AutoRg

This module provides a routine to compute the radius of gyration.

class auto_rg.AutoRg(data, qmin=0.005, qmax=0.25, min_n=4, qRg_limits=(0.1, 1.3), model=None, fit_kws=None)

Computes a radius of gyration for the provided data.

The methods consists in fitting a radius of gyration (Rg) and an intensity at the limit of \(\rm q = 0~ \mathring{A}^{-1}\) (I0). This is done by considering several block sizes that will slide along the q range. For each block position, a fit is performed. Subsequently, the distribution of Rg and I0 are computed and the mean values for these two parameters is obtained from the distribution.

The class can treat both 1D and 2D datasets.

Note

By default, the class uses a linear model to fit the Rg, such that the user should provide the logarithm of the data if no user-defined model is provided.

Parameters
  • data (sample.Sample) – An instance of sample.Sample containing the data to fit. No transformation is performed on the data except slicing. Hence, if the model requires to use the log of the data, it is up to the user to apply the operator before passing the data the the class.

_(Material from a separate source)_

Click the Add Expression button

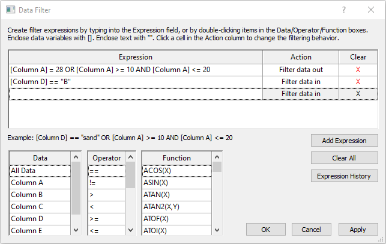344,140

  • qmin (float, optional) – Minimum value for the range of q values to be used. (default 0.005)

  • qmax (float, optional) – Maximum value for the range of q values to be used. (default 0.2)

  • min_n (int, optional) – Minimum number of points to use for the fit. (default 10)

  • qRg_limits (2-tuple of floats, optional) – Minimum and maximum limit of q*Rg value to consider the fit valid. (default (0.0005, 1.3))

  • model (model.Model) – An instance of Model class to be used to fit the data. If none, a built-in model from SAXS_routines will be used.

  • fit_kws (dict, optional) – Additional keywords to pass the fit function (default None)

fitResult

A list of fitted models, each being an instance of the model.Model class.

Type

list of model.Model

prob

A list of arrays giving the posterior probability that the Rg and I0 values are correct given the data as a function of Rg and I0. There is one array per 1D scattering curve in the dataset.

Type

list of np.array

rg

The values of Rg determined by the routine for each 1D scattering curve in the dataset.

Type

list of float

rg_std

The errors for Rg determined by the routine for each 1D scattering curve in the dataset.

Type

list of float

I0

The values of I0 determined by the routine for each 1D scattering curve in the dataset.

Type

list of float

I0_std

The errors for I0 determined by the routine for each 1D scattering curve in the dataset.

Type

list of float

Examples

The class can be initialized from a 2D dataset using:

>>> import numpy as np
>>> from saxs_routines.data_parsers.esrf_bm29 import read_HPLC
>>> from saxs_routines.data_analysis.auto_rg import AutoRg
>>>
>>> data = read_HPLC('myFile', name='myProtein')
>>> # buffer subtraction
>>> sub = data[480:520] - data[:50].mean(0)
>>>
>>> # AutoRg part
>>> autorg = AutoRg(np.log(sub))
>>> autorg.run()
>>> autorg.rg
[6.625, 6.232, 6.457, ..., 6.890, 7.011]

The result can be plotted as well as other attributes:

>>> autorg.plot()
plot(plot_errors=True, new_fig=False)

Plot the fitted parameters, Rg and I0.

Initially intended to be used with 2D dataset with time as first axis.

Parameters
  • plot_errors (bool, optional) – Whether to plot the errors on the parameters or not. (default False)

  • new_fig (bool, optional) – If True, a new figure will be created. Otherwise, use the existing one if any. (default False)

plot_I0_posterior_prob(idx=0)

Plot the computed posterior probability for the I0 value.

The posterior probability is computed from the Bayes rule for each fit at a given index. The plot gives the probability as a function of fitted I0.

Parameters

idx (int) – Index of the data to be plotted for 2D dataset of time series.

plot_fit(idx=0, best=False, new_fig=True)

Plot the fitted model against experimental data.

Parameters
  • idx (int) – Index of the data to be plotted for 2D dataset of time series.

  • best (bool, optional) – If True, plot only the best estimate of the Rg and I0. If False, plot all fitted models. (default, False)

plot_rg_posterior_prob(idx=0)

Plot the computed posterior probability for the Rg value.

The posterior probability is computed from the Bayes rule for each fit at a given index. The plot gives the probability as a function of fitted radius of gyration.

Parameters

idx (int) – Index of the data to be plotted for 2D dataset of time series.

run()

Run the algorithm to extract the radius of gyration.

The result is stored in the fitResult, prob, rg, I0, rg_std and I0_std attributes.